Activity:
The output should match the data below line for line.

Given data:
⁂
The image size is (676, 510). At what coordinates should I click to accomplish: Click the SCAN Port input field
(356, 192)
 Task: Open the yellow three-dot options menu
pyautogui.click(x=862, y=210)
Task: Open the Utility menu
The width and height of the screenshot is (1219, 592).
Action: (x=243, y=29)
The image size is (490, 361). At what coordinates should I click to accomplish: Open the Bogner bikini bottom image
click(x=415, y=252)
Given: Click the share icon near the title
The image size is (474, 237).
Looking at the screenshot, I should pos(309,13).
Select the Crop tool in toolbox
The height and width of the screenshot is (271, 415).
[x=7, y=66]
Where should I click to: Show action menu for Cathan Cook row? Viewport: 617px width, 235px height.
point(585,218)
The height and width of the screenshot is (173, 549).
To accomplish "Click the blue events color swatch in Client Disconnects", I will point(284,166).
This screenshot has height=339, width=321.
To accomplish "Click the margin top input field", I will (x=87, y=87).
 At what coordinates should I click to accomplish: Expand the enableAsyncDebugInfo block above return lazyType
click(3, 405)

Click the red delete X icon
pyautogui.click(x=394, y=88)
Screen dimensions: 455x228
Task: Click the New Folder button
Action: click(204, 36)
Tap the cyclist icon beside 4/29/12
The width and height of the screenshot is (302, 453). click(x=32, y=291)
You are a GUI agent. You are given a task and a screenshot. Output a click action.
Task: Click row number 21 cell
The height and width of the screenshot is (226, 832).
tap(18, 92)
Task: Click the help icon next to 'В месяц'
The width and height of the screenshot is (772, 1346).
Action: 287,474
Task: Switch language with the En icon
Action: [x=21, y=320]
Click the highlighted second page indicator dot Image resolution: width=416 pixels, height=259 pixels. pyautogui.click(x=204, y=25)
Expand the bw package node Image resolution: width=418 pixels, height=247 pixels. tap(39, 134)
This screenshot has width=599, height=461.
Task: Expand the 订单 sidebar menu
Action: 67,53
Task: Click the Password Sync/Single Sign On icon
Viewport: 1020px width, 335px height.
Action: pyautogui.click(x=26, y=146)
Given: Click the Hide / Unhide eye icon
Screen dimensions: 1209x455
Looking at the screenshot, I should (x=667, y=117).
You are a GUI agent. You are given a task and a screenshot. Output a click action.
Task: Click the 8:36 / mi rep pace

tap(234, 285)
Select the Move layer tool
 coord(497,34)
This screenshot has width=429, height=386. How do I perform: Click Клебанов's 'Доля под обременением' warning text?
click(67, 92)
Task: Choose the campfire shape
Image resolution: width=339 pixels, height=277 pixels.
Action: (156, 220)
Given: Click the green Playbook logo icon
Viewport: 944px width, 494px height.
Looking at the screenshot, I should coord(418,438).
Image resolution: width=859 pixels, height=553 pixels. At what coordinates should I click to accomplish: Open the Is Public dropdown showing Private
⁂
Exercise result:
The image size is (676, 510). At what coordinates should I click to accomplish: Click the SCAN Port input field
(356, 192)
 Task: Open the yellow three-dot options menu
pyautogui.click(x=862, y=210)
Task: Open the Utility menu
The width and height of the screenshot is (1219, 592).
Action: (x=243, y=29)
The image size is (490, 361). At what coordinates should I click to accomplish: Open the Bogner bikini bottom image
click(x=415, y=252)
Given: Click the share icon near the title
The image size is (474, 237).
Looking at the screenshot, I should pos(309,13).
Select the Crop tool in toolbox
The height and width of the screenshot is (271, 415).
[x=7, y=66]
Where should I click to: Show action menu for Cathan Cook row? Viewport: 617px width, 235px height.
point(585,218)
The height and width of the screenshot is (173, 549).
To accomplish "Click the blue events color swatch in Client Disconnects", I will point(284,166).
This screenshot has height=339, width=321.
To accomplish "Click the margin top input field", I will (x=87, y=87).
 At what coordinates should I click to accomplish: Expand the enableAsyncDebugInfo block above return lazyType
click(3, 405)

Click the red delete X icon
pyautogui.click(x=394, y=88)
Screen dimensions: 455x228
Task: Click the New Folder button
Action: click(204, 36)
Tap the cyclist icon beside 4/29/12
The width and height of the screenshot is (302, 453). click(x=32, y=291)
You are a GUI agent. You are given a task and a screenshot. Output a click action.
Task: Click row number 21 cell
The height and width of the screenshot is (226, 832).
tap(18, 92)
Task: Click the help icon next to 'В месяц'
The width and height of the screenshot is (772, 1346).
Action: 287,474
Task: Switch language with the En icon
Action: [x=21, y=320]
Click the highlighted second page indicator dot Image resolution: width=416 pixels, height=259 pixels. pyautogui.click(x=204, y=25)
Expand the bw package node Image resolution: width=418 pixels, height=247 pixels. tap(39, 134)
This screenshot has width=599, height=461.
Task: Expand the 订单 sidebar menu
Action: 67,53
Task: Click the Password Sync/Single Sign On icon
Viewport: 1020px width, 335px height.
Action: pyautogui.click(x=26, y=146)
Given: Click the Hide / Unhide eye icon
Screen dimensions: 1209x455
Looking at the screenshot, I should (x=667, y=117).
You are a GUI agent. You are given a task and a screenshot. Output a click action.
Task: Click the 8:36 / mi rep pace

tap(234, 285)
Select the Move layer tool
 coord(497,34)
This screenshot has width=429, height=386. How do I perform: Click Клебанов's 'Доля под обременением' warning text?
click(67, 92)
Task: Choose the campfire shape
Image resolution: width=339 pixels, height=277 pixels.
Action: (156, 220)
Given: Click the green Playbook logo icon
Viewport: 944px width, 494px height.
Looking at the screenshot, I should coord(418,438).
Image resolution: width=859 pixels, height=553 pixels. At what coordinates should I click to accomplish: Open the Is Public dropdown showing Private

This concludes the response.